- _Your goal_: Given the entries that follow, write out exactly the lines starting at the one containing "Task: Click the present screen icon" and ending at the one containing "Task: Choose Change Deck from context menu", both ends included, and only those.

- _Records for the exercise_:
-- Opening Marker --
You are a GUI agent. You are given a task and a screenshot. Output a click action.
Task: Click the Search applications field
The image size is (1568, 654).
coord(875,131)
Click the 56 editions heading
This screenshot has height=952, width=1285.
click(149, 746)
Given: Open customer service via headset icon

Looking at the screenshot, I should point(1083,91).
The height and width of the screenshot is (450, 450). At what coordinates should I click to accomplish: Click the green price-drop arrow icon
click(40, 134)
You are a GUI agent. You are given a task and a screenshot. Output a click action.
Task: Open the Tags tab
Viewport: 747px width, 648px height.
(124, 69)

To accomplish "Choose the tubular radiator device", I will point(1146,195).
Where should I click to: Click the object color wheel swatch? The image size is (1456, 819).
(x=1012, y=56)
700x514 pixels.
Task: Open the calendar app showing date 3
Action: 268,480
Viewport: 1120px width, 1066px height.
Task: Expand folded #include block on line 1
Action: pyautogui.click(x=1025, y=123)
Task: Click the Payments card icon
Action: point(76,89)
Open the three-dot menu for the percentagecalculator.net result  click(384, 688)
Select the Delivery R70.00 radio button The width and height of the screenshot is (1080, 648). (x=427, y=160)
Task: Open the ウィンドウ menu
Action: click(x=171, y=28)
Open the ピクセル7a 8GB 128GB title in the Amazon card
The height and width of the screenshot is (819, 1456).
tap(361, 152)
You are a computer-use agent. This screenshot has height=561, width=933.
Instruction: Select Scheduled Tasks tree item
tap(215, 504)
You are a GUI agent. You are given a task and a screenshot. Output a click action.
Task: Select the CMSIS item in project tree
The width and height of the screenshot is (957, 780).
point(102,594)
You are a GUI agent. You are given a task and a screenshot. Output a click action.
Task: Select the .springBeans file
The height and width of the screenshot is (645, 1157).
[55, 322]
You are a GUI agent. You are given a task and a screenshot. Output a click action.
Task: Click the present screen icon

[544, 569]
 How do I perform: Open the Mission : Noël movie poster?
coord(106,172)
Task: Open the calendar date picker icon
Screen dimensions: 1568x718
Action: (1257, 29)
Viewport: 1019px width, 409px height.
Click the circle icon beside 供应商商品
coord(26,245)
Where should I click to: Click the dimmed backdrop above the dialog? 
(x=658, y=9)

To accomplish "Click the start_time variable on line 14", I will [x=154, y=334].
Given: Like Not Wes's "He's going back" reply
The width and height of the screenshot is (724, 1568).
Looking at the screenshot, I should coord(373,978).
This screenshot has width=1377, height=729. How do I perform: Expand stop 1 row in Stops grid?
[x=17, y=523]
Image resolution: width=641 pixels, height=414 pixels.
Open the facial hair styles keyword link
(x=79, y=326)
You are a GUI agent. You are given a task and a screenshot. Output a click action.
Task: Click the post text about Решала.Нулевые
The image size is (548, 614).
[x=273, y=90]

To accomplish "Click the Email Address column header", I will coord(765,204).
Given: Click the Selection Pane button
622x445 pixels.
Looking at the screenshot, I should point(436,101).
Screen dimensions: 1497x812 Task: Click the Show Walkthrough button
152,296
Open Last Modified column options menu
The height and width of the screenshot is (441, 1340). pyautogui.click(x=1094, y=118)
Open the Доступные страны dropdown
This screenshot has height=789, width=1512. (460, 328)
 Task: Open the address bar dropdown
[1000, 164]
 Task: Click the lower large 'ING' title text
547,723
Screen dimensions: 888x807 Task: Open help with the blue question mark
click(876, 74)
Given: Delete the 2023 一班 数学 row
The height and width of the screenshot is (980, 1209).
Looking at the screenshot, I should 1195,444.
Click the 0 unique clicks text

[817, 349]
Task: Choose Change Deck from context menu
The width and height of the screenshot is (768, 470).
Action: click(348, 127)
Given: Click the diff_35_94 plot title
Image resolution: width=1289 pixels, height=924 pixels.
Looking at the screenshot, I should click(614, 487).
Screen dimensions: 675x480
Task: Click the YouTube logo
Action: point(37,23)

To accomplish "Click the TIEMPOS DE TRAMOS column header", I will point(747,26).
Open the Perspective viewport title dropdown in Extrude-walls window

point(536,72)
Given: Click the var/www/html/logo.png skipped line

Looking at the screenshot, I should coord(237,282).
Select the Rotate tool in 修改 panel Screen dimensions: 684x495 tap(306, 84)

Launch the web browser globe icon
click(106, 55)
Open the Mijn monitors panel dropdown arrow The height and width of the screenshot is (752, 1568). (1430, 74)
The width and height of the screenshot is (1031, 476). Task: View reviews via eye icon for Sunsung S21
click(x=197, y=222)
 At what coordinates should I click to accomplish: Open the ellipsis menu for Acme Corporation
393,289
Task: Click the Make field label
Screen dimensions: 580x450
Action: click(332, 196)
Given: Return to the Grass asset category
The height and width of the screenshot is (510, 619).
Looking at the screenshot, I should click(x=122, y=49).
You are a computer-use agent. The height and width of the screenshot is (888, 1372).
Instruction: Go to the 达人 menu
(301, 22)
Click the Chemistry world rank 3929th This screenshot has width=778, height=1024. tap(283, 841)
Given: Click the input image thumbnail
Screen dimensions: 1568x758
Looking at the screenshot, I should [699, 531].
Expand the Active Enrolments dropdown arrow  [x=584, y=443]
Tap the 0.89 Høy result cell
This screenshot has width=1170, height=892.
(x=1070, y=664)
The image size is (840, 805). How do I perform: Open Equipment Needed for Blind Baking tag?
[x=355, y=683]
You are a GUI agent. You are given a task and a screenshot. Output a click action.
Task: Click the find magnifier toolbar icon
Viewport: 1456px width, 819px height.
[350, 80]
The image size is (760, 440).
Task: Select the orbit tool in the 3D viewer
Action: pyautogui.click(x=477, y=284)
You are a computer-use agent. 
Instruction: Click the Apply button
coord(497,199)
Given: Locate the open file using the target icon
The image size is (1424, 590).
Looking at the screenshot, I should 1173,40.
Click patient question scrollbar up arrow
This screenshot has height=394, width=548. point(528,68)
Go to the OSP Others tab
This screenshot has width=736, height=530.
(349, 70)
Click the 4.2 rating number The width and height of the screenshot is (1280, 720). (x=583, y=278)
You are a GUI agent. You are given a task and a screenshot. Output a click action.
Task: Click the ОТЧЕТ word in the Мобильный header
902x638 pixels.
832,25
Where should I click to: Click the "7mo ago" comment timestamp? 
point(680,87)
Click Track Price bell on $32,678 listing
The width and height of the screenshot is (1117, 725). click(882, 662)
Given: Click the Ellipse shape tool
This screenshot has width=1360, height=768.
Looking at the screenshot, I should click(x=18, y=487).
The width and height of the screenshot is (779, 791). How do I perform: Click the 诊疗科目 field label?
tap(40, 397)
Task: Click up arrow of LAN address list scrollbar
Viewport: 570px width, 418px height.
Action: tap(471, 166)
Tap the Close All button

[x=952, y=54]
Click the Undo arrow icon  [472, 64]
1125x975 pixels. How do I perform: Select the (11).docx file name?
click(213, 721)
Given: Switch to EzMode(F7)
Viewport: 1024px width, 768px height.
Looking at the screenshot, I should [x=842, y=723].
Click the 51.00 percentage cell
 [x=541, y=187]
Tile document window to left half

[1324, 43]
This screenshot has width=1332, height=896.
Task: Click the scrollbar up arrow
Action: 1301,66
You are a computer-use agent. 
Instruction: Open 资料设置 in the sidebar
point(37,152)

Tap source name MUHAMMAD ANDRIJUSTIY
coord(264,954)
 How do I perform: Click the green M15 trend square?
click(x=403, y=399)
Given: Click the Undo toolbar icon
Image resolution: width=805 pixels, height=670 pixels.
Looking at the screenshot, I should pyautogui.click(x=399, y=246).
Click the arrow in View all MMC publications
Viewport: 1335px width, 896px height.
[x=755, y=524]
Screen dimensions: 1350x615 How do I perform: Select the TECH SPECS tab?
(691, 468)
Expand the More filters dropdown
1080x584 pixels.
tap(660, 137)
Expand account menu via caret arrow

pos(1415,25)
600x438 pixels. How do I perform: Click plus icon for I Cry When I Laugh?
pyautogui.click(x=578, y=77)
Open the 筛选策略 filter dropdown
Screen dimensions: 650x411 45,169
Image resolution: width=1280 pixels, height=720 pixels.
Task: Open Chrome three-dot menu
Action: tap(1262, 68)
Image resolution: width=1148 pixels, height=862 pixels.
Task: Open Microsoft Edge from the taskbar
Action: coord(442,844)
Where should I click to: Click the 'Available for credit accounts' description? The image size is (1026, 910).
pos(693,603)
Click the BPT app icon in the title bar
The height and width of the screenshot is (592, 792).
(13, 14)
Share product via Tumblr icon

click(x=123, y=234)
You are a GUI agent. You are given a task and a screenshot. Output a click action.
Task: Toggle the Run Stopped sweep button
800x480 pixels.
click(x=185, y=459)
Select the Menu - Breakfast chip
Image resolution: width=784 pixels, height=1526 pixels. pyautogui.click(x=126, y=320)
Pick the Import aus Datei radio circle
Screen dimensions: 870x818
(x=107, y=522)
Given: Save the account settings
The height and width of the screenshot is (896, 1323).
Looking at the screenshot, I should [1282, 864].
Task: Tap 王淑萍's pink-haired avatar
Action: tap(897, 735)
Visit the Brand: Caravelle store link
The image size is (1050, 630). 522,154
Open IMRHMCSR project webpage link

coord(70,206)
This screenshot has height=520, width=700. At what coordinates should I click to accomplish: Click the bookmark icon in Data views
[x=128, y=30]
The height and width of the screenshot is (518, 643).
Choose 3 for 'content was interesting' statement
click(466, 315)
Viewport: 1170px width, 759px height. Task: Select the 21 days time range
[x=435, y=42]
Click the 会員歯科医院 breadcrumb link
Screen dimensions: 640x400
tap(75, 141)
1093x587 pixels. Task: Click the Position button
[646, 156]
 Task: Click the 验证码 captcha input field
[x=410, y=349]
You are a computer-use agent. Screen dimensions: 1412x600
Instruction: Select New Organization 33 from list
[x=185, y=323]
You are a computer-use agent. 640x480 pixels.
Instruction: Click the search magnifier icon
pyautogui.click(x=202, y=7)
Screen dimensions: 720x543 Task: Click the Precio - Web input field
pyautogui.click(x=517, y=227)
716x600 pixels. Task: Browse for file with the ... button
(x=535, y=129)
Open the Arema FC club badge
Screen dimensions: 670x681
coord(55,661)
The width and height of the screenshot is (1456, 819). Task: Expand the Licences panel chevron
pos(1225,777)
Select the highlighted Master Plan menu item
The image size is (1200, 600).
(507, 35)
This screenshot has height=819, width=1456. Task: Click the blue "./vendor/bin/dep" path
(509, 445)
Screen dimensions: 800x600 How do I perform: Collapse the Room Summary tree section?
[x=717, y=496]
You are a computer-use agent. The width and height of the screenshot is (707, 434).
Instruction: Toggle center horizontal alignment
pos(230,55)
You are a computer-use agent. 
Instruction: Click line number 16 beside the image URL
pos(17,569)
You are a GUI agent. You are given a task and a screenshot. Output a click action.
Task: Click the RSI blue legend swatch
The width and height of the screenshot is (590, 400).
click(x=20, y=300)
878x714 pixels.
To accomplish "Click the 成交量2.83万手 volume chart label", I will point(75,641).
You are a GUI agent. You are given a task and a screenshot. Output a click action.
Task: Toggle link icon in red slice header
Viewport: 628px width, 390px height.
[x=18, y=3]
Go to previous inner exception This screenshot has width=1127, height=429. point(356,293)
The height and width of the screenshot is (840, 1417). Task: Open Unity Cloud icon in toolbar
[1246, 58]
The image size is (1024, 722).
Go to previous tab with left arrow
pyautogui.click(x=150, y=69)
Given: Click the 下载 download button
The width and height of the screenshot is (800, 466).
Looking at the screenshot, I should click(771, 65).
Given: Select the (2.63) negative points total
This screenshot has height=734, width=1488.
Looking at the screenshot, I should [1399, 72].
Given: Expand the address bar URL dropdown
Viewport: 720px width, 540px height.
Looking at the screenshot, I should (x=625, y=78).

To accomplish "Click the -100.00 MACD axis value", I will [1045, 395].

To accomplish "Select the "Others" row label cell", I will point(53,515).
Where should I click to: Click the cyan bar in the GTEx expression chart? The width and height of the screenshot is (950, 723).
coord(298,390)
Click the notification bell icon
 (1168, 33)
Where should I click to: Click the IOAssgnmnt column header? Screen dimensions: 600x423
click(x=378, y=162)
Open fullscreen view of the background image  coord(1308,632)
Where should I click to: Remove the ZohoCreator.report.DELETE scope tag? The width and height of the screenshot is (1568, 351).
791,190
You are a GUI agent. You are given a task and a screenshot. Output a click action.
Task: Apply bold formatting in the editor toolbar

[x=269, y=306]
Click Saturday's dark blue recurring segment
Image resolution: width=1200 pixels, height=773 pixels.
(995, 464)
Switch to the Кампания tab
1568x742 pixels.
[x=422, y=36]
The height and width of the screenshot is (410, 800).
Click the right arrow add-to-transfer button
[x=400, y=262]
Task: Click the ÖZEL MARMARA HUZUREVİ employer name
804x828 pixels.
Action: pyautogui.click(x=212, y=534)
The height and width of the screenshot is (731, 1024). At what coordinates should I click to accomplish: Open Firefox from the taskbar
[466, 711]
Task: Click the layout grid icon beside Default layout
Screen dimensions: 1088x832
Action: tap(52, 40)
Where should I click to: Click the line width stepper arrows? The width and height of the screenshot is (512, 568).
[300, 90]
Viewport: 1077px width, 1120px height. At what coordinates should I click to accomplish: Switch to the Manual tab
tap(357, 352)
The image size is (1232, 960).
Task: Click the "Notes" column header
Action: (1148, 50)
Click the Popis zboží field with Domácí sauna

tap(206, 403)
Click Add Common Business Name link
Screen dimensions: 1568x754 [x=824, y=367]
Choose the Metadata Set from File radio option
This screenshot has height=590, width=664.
-- Closing Marker --
- _Final answer_:
Task: Click the present screen icon

[544, 569]
 How do I perform: Open the Mission : Noël movie poster?
coord(106,172)
Task: Open the calendar date picker icon
Screen dimensions: 1568x718
Action: (1257, 29)
Viewport: 1019px width, 409px height.
Click the circle icon beside 供应商商品
coord(26,245)
Where should I click to: Click the dimmed backdrop above the dialog? 
(x=658, y=9)

To accomplish "Click the start_time variable on line 14", I will [x=154, y=334].
Given: Like Not Wes's "He's going back" reply
The width and height of the screenshot is (724, 1568).
Looking at the screenshot, I should coord(373,978).
This screenshot has width=1377, height=729. How do I perform: Expand stop 1 row in Stops grid?
[x=17, y=523]
Image resolution: width=641 pixels, height=414 pixels.
Open the facial hair styles keyword link
(x=79, y=326)
You are a GUI agent. You are given a task and a screenshot. Output a click action.
Task: Click the post text about Решала.Нулевые
The image size is (548, 614).
[x=273, y=90]

To accomplish "Click the Email Address column header", I will coord(765,204).
Given: Click the Selection Pane button
622x445 pixels.
Looking at the screenshot, I should point(436,101).
Screen dimensions: 1497x812 Task: Click the Show Walkthrough button
152,296
Open Last Modified column options menu
The height and width of the screenshot is (441, 1340). pyautogui.click(x=1094, y=118)
Open the Доступные страны dropdown
This screenshot has height=789, width=1512. (460, 328)
 Task: Open the address bar dropdown
[1000, 164]
 Task: Click the lower large 'ING' title text
547,723
Screen dimensions: 888x807 Task: Open help with the blue question mark
click(876, 74)
Given: Delete the 2023 一班 数学 row
The height and width of the screenshot is (980, 1209).
Looking at the screenshot, I should 1195,444.
Click the 0 unique clicks text

[817, 349]
Task: Choose Change Deck from context menu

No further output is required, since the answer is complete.